Supplied material:
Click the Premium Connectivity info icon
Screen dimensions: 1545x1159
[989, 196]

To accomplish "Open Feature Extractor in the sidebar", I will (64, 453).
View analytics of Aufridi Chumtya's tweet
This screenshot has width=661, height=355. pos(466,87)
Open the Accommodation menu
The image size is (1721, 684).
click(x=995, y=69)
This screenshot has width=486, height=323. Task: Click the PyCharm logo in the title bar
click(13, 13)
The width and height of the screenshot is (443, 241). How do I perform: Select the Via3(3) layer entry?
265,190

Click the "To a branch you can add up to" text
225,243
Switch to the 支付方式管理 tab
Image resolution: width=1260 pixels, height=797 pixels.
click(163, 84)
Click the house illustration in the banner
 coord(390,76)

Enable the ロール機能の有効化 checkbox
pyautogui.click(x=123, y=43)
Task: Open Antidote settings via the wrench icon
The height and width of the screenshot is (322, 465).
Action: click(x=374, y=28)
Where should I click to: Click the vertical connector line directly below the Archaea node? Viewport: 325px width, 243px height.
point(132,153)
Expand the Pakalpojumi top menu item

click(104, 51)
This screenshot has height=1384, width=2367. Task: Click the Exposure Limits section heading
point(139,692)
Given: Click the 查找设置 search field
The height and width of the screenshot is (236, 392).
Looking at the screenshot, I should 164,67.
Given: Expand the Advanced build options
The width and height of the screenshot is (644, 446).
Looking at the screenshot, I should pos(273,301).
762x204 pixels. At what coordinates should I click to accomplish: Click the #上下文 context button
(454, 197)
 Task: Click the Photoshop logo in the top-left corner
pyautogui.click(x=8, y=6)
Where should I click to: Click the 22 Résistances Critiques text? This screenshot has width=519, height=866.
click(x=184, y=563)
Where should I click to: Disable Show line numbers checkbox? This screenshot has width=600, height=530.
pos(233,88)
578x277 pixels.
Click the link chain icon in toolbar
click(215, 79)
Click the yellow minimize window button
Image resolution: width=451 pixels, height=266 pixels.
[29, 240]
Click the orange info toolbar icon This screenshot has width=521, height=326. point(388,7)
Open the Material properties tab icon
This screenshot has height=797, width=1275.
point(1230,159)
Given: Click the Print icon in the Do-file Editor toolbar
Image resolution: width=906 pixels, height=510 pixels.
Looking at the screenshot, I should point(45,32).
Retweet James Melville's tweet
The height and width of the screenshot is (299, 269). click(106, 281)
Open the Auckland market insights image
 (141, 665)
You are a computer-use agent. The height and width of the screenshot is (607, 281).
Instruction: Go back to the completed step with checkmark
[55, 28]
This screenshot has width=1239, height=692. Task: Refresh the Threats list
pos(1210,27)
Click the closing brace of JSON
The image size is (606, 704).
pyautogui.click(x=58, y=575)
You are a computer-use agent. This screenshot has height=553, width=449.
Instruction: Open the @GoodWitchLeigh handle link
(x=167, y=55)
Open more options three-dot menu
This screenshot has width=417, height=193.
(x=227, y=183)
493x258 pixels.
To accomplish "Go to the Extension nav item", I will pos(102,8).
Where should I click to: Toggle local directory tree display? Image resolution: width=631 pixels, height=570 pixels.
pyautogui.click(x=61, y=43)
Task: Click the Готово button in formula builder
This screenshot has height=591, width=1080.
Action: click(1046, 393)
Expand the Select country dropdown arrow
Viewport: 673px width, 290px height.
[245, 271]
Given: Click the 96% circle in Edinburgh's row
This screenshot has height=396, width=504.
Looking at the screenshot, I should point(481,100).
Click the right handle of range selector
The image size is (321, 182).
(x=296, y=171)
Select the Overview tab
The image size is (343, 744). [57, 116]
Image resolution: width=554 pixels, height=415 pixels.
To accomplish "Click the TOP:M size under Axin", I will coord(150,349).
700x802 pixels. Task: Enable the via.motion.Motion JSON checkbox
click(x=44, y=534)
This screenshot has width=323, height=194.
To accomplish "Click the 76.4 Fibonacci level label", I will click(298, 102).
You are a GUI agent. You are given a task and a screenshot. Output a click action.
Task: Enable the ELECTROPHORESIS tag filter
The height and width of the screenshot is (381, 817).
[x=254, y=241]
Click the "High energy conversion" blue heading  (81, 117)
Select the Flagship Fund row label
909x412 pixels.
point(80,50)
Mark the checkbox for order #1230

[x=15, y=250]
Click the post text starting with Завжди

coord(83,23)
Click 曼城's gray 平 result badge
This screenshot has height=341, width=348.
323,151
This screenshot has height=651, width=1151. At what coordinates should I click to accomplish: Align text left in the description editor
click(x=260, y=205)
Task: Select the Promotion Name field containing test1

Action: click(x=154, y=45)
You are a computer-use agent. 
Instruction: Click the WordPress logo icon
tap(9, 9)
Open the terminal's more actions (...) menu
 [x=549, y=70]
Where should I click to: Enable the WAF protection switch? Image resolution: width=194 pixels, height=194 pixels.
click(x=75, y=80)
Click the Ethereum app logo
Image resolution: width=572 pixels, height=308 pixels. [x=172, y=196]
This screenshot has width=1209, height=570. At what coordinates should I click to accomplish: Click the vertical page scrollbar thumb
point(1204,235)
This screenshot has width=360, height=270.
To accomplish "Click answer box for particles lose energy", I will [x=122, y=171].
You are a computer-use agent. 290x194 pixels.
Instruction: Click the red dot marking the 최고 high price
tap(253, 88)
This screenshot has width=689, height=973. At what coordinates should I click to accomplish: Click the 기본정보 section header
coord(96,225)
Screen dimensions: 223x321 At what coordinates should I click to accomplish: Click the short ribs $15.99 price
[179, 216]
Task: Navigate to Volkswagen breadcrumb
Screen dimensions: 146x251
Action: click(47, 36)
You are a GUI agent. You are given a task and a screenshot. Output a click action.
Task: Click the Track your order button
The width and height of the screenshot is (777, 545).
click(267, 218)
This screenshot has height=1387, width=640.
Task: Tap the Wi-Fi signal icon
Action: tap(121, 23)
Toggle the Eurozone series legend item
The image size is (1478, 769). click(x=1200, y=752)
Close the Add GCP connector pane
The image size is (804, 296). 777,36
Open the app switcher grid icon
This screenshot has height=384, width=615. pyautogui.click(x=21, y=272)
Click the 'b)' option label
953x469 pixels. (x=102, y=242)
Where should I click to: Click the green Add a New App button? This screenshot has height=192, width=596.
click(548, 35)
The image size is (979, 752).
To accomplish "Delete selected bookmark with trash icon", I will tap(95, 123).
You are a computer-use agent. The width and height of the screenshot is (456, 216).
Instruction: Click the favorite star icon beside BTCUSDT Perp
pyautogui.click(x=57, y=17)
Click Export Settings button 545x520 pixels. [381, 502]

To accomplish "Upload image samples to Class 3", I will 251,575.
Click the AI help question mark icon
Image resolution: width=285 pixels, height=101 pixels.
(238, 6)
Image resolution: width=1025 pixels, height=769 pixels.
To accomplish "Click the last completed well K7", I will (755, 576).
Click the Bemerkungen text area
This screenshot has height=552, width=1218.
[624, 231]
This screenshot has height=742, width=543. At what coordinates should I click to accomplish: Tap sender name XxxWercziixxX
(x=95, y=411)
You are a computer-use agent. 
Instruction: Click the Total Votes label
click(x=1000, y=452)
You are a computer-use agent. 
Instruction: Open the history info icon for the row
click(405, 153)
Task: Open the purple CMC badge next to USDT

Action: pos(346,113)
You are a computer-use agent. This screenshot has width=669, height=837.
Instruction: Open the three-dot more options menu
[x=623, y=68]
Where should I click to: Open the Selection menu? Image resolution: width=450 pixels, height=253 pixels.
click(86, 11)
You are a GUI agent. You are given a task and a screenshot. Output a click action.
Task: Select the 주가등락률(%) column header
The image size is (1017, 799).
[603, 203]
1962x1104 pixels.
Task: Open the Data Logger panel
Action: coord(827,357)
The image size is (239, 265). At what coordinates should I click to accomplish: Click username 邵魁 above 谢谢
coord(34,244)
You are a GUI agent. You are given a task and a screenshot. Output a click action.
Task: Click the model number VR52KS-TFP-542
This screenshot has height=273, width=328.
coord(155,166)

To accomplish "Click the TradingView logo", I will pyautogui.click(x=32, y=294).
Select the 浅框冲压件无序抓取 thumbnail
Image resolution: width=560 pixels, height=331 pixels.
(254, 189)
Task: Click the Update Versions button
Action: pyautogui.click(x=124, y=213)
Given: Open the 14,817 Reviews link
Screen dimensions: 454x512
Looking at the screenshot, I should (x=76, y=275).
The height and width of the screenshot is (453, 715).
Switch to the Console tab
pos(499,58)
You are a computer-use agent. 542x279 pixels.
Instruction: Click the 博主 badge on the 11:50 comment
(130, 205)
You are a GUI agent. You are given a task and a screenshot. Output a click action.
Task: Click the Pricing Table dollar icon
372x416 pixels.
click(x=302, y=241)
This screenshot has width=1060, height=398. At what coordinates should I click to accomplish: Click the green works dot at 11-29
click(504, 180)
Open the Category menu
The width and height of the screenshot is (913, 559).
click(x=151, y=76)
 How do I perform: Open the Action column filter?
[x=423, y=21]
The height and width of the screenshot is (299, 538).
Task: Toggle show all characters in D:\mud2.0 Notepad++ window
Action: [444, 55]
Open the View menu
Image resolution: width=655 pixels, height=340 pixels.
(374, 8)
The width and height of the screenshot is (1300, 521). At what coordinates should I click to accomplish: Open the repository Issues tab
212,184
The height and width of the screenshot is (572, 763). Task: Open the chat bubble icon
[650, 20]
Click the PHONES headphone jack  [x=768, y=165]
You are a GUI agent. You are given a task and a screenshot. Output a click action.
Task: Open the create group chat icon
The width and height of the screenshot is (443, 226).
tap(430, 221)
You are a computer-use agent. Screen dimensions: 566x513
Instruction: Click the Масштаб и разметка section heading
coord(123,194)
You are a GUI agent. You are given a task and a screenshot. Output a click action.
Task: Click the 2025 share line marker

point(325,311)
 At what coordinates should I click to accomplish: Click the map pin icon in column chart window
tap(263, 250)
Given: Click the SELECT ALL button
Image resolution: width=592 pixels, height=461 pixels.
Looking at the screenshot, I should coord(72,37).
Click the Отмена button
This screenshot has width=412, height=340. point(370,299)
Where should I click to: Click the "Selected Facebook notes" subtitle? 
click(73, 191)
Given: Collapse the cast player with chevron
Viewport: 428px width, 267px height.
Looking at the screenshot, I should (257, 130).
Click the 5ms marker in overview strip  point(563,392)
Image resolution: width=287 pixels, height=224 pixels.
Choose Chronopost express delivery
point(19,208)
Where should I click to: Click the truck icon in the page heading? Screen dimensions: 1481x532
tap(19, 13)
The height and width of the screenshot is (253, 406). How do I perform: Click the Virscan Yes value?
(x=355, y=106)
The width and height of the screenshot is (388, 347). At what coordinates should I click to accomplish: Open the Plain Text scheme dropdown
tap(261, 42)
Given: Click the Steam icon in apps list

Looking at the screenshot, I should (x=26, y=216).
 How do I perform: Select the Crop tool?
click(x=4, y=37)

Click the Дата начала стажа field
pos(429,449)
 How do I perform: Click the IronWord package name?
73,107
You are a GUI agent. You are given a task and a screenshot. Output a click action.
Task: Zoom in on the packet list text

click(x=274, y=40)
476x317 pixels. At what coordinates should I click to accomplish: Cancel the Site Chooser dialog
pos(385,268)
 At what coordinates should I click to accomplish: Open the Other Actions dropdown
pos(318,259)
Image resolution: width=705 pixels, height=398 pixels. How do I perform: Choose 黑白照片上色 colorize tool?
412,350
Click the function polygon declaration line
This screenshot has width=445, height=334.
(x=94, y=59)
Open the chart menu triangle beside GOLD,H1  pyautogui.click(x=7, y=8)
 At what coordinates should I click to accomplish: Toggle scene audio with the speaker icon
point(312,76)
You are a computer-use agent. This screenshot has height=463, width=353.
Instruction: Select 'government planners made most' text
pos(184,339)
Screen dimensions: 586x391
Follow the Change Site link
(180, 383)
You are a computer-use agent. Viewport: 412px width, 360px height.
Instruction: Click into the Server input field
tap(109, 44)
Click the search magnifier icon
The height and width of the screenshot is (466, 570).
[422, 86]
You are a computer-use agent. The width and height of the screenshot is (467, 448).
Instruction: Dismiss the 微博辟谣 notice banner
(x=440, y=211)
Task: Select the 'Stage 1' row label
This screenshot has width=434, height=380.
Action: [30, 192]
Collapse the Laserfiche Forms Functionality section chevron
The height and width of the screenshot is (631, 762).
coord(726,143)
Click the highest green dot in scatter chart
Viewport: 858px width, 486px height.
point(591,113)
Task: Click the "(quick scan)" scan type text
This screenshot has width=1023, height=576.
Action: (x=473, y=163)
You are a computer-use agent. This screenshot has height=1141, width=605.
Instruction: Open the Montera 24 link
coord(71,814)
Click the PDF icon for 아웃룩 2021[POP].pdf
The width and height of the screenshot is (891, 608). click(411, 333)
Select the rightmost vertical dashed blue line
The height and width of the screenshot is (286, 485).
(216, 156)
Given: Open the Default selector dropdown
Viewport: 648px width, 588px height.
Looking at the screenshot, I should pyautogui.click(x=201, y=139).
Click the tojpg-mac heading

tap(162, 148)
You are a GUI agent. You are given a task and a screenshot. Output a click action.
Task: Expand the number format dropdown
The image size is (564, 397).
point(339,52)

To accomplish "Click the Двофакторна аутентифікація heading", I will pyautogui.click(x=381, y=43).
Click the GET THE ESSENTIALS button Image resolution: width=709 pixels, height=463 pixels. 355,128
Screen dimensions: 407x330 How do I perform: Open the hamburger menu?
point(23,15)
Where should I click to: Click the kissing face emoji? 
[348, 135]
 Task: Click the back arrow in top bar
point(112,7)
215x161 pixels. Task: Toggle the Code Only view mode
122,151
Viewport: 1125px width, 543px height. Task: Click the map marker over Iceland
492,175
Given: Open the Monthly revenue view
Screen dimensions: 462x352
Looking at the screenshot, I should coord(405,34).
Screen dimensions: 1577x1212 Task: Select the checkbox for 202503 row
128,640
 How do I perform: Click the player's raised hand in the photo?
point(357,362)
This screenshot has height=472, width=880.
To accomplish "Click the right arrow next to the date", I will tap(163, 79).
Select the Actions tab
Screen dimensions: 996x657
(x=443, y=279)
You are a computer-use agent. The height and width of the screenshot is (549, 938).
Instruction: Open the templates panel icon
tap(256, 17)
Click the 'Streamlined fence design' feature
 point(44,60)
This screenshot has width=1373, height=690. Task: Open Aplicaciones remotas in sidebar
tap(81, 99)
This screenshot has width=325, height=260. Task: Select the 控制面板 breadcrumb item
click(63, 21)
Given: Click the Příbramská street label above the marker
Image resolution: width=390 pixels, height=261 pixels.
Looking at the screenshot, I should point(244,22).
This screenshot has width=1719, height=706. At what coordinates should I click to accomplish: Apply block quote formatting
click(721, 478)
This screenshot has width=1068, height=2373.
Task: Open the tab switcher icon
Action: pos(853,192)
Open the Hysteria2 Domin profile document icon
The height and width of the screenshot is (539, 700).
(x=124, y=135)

The problem: Above are the records. Copy the lines beginning at the one that has "At what coordinates should I click to accomplish: Toggle" and ending with the one that has "You are a computer-use agent. Viewport: 412px", unchanged.

Result for this exercise:
 At what coordinates should I click to accomplish: Toggle scene audio with the speaker icon
point(312,76)
You are a computer-use agent. This screenshot has height=463, width=353.
Instruction: Select 'government planners made most' text
pos(184,339)
Screen dimensions: 586x391
Follow the Change Site link
(180, 383)
You are a computer-use agent. Viewport: 412px width, 360px height.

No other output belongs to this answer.